How marketing channels impact business growth
Thursday, March 16, 2017
Whether you're a senior executive or a business development manager, managing the marketing budget is an inescapable challenge. Understanding how to use that budget most effectively will help you make the right decisions that bring new business to the company.
Often, one of the most effective opportunities to evaluate and improve return on how that marketing budget is spent is in choosing the right marketing channels for your industrial company.
Traditional marketing brings personal interaction at premium prices
One common delineation in marketing channels is between traditional (offline) marketing and digital (online) marketing.
With traditional marketing, there's a familiarity and comfort tied to the usual trade show and print publications. Backing these channels is the understanding that your business's prospects are reading these topical publications and attending your industry's trade shows for the latest news and industry developments. With trade shows specifically, you're getting that face-to-face interaction that can be tough to beat with online marketing channels.
However, offline marketing brings with it some limitations that the digital solutions can quickly overcome. Trade shows and print publications bring along a hefty cost that can be difficult to track returns on. Between a trade show's print materials, signage and the time your team sinks into attending them, one event can easily run your team $12,000 (in this cost breakdown, totals were ranging up to $40-60K).

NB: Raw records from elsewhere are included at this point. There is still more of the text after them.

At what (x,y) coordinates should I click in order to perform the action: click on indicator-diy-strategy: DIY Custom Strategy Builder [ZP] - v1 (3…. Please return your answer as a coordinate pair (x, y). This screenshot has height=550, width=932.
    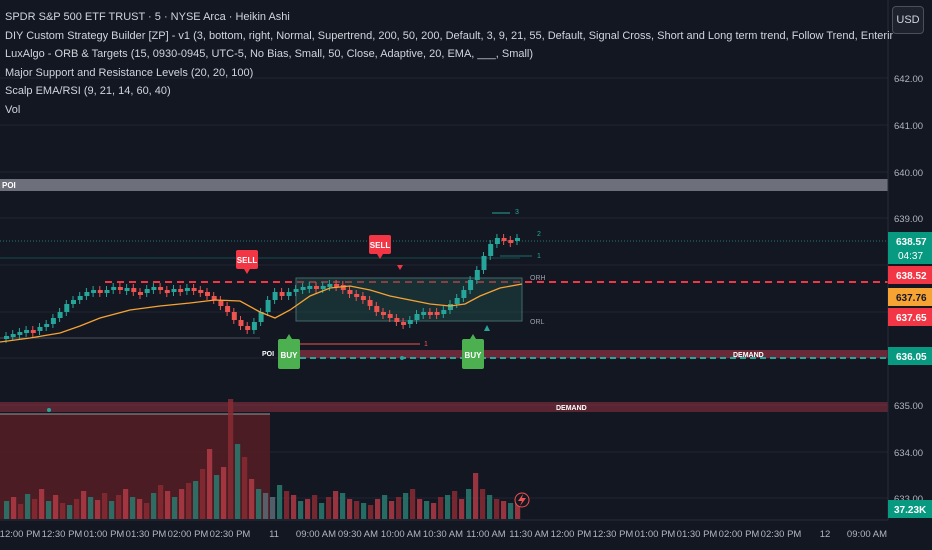
    Looking at the image, I should click on (449, 36).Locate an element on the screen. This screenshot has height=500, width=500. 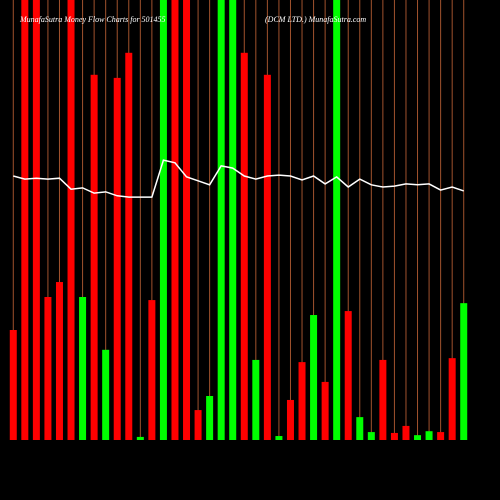
chart-title: MunafaSutra Money Flow Charts for 501455 is located at coordinates (92, 20).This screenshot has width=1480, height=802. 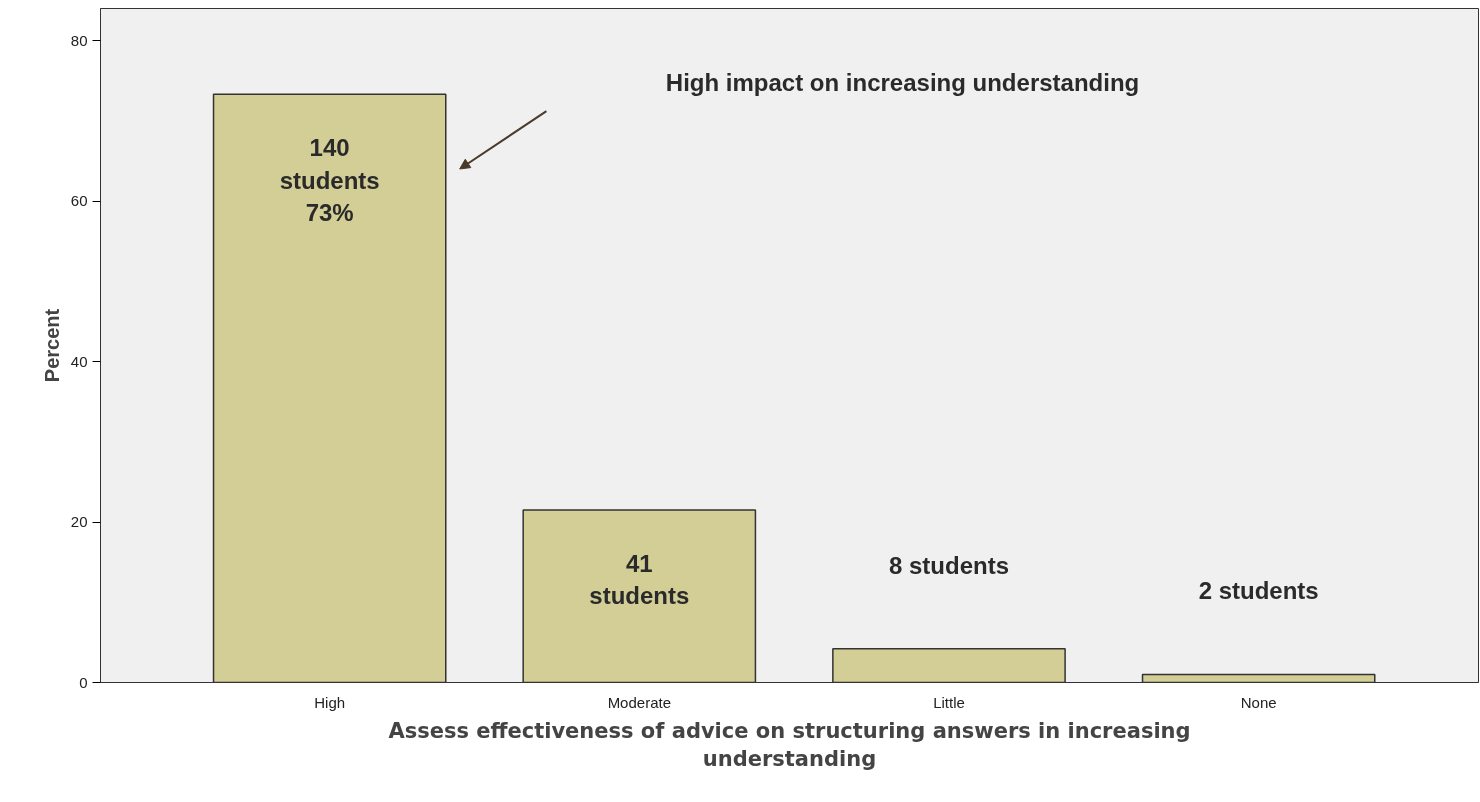 What do you see at coordinates (902, 82) in the screenshot?
I see `annotation: High impact on increasing understanding` at bounding box center [902, 82].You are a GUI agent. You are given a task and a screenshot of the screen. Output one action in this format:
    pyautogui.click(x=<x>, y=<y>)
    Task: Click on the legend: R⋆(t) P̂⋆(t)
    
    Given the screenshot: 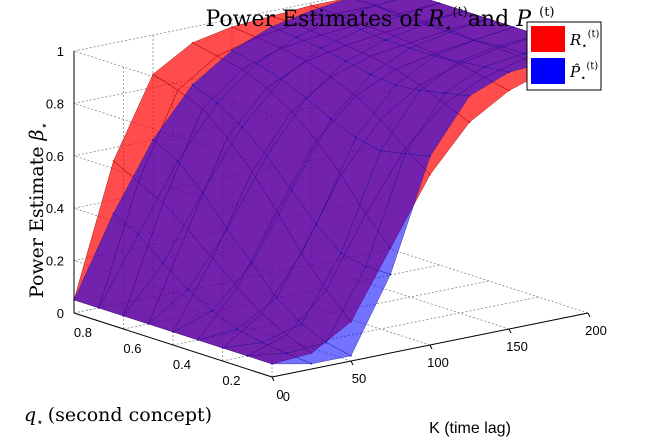 What is the action you would take?
    pyautogui.click(x=564, y=56)
    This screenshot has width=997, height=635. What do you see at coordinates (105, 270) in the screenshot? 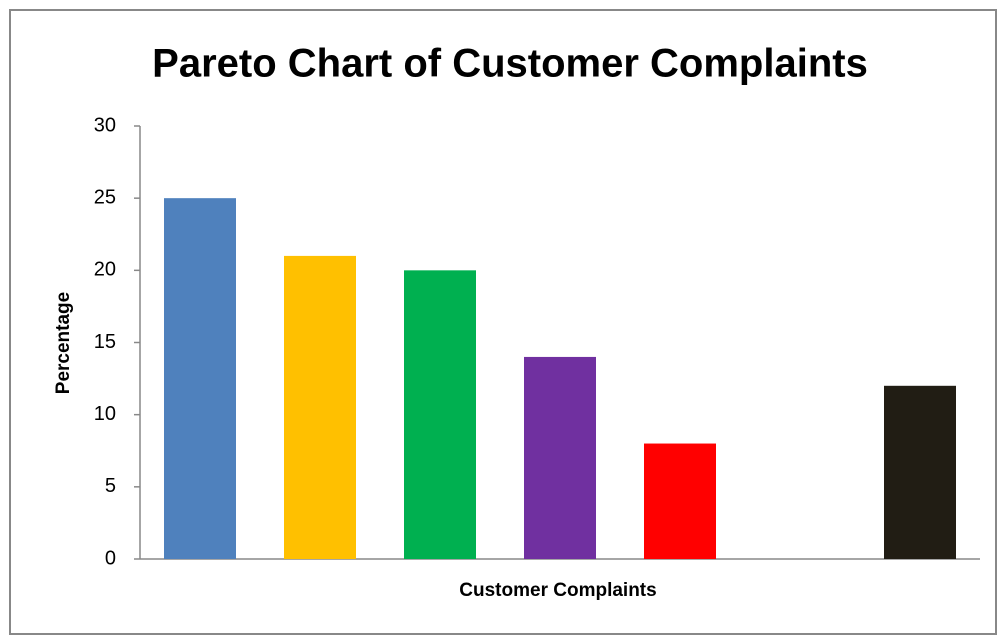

Print publications can bring similar costs for a single full-page ad. In either case, these one-off marketing buys can add up quickly — consider three trade shows a year or bi-monthly ad buys — with little to show.
With some technical expertise, marketing dollars work harder online
With online marketing channels, there's a transparency to how marketing dollars work toward company growth. Search engine optimization (SEO) and pay-per-click (PPC) are two popular approaches to attracting prospective customers to your website via their keywords in search engines.

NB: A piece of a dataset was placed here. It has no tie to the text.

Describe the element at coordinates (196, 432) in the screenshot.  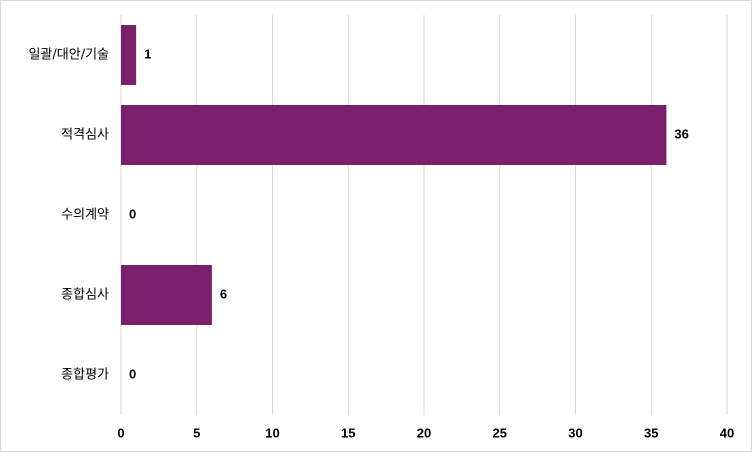
I see `x-tick-label: 5` at that location.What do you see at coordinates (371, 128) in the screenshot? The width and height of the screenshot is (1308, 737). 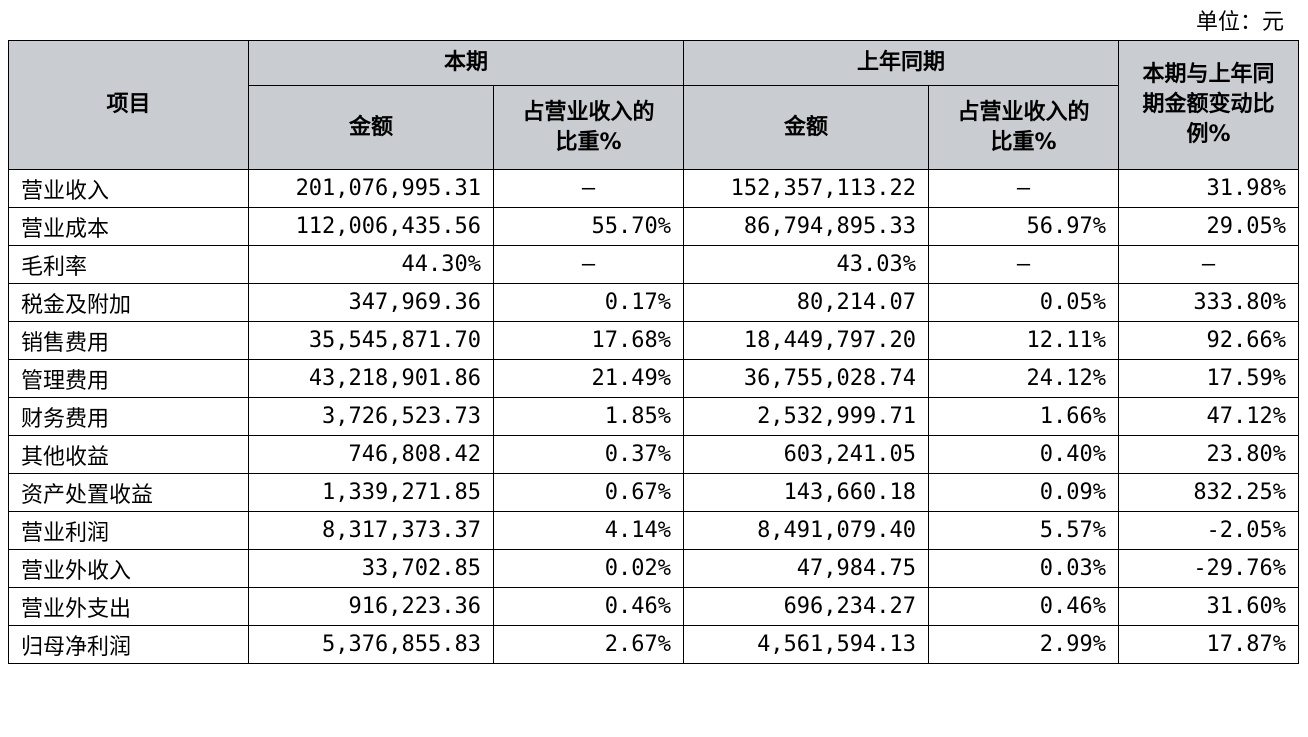 I see `header-current-amount: 金额` at bounding box center [371, 128].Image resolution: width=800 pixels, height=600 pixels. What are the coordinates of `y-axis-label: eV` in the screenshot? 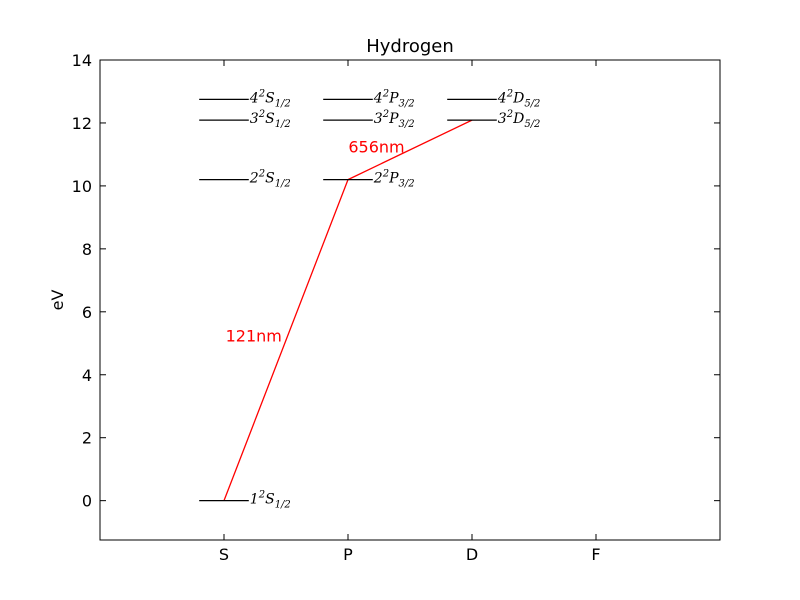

In the case of either digital channel, today's technology can connect website visitors to ERP tools to identify how customers find your website and what pages they looked at before becoming a customer.
If you're skeptical whether engineers or operations managers are seeking solutions online, consider this: 70 percent of that technical audience uses general search engines as information sources for products or services. That's only surpassed by the websites of suppliers themselves.

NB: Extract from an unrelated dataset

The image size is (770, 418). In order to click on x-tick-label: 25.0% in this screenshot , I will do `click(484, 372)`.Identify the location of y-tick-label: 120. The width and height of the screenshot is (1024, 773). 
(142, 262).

Source: IEEE Engineering360’s 2016 Industrial Buy Cycle Study
When the prospect has found you but is not yet ready to buy, other online channels like email marketing and social media can serve as avenues for ongoing touch points with prospects until they are prepared to buy. While social media has the limitation of a less industrial audience, email is a strong opportunity to communicate with leads at any scale.
In either case, social media and email are easier to get started due to their lower costs, and they bring with them additional insights on how your prospects respond to your marketing efforts.
No matter the channel, online brings with it a barrier of technical knowledge to excel. While consulting or partnering with a specialized marketing agency are always options, there's a variety of online resources to begin learning about each channel. Check out these 101 resources to get you started: SEO, PPC, email and social media.
Bring digital to your traditional marketing efforts
If trade shows and print publications are where your company thrives, there's great value in maintaining the brand you've established there. Moving full force into the digital realm can get overwhelming.
However, digital media can support those traditional channels and help reveal some ROI for your effort and budgetary investments. Creating a unique page on your website that is dedicated to your print ads or trade show can reveal how many prospects are interested in your company. Once they're on-site, continue to educate them on your products or services until they are ready to request a quote.
As with recommending solutions in manufacturing, there's rarely a one-size-fits-all solution to marketing channels. Each can offer benefits to a business development strategy, just as each has its challenges.
With today's engineers looking more frequently online for vendors and answers for their projects, online marketing channels should make up at least part of your marketing plan. The cost efficiencies and added insights about your prospects only support that idea.
However, the decision should factor in your business's needs and be based on where new leads are. After all, if marketing isn't serving the bottom line, why have it?